DOI: 10.3390/ijms27135692 ISSN: 1422-0067

From Molecular Pathophysiology to Clinical Trial Design in Sjögren’s Disease: A Three-Axis Framework

Muhammad Soyfoo, Julie Sarrand, Christine Delporte

Sjögren’s disease (SjD) remains one of the few major systemic autoimmune diseases without an approved disease-modifying therapy, despite decades of pathogenic insight and several randomised trials. We contend that these repeated failures reflect not intrinsic therapeutic refractoriness, but trial designs insufficiently aligned with the underlying biological heterogeneity of SjD. We propose a tripartite framework in which SjD is organised around three dominant biological axes: an interferon-driven systemic axis, a B-cell/lymphoproliferative axis, and a symptom/fibro-structural axis.
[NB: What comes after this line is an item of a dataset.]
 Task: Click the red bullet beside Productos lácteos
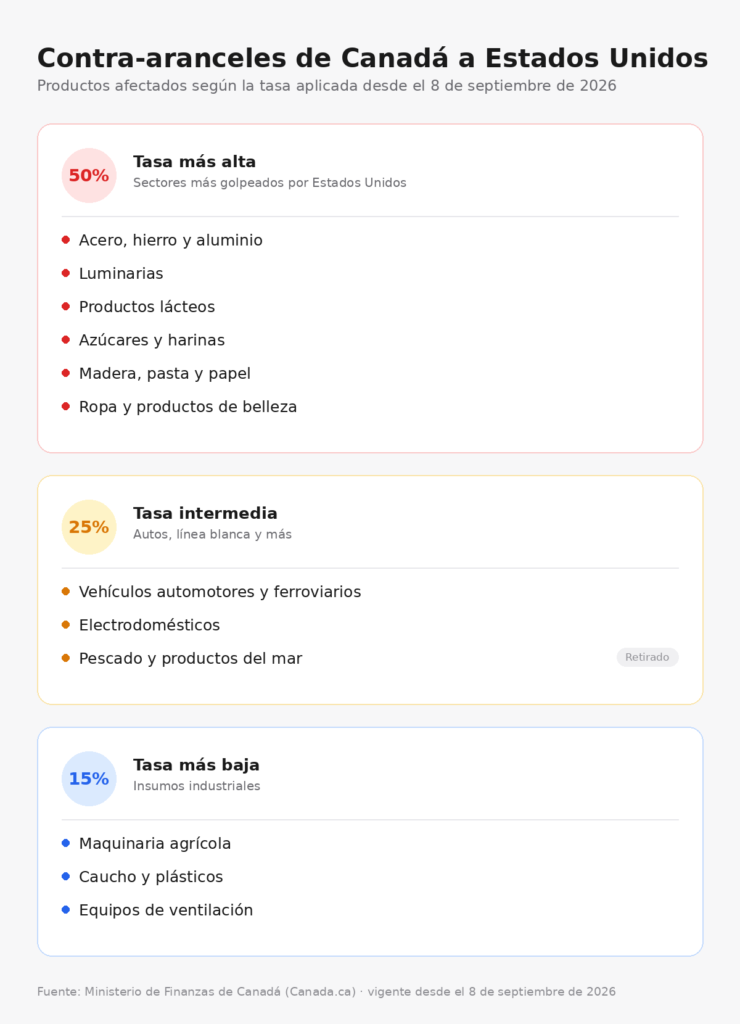point(65,306)
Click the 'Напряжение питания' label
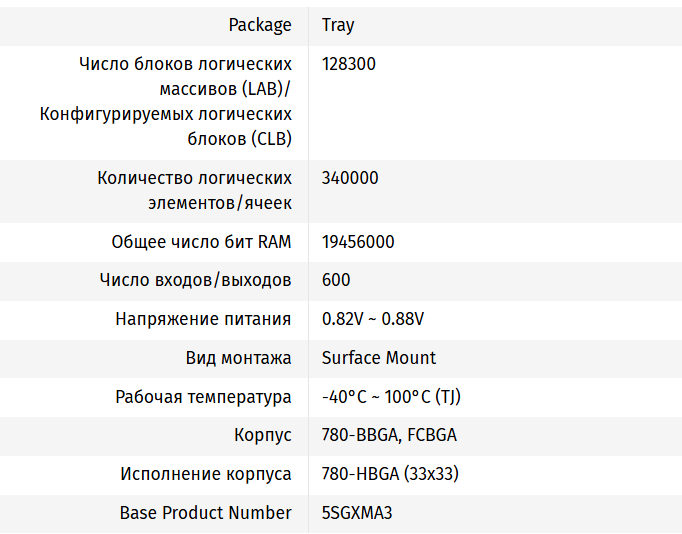 click(203, 320)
Each axis carries its own characteristic biomarkers, histopathology, prognostic features, candidate endpoints, and therapeutic targets, and each implies a distinct trial enrolment strategy. Recent positive trials—phase III for ianalumab in NEPTUNUS-1/2, phase 2b for iscalimab in TWINSS, phase 2 for nipocalimab in DAHLIAS, and phase 2 for dazodalibep in a phenotype-defined symptom-dominant cohort—illustrate that meaningful clinical benefit becomes detectable once stratification is aligned to biology. By integrating molecular endotypes, validated biomarkers, composite endpoints, and phenotype-matched therapies onto a single explicit architecture, SjD shifts from a recurring example of translational failure to a model for precision medicine in heterogeneous autoimmune disease. The central message is that SjD may be less intrinsically treatment-resistant than it has historically been treatment-mistargeted.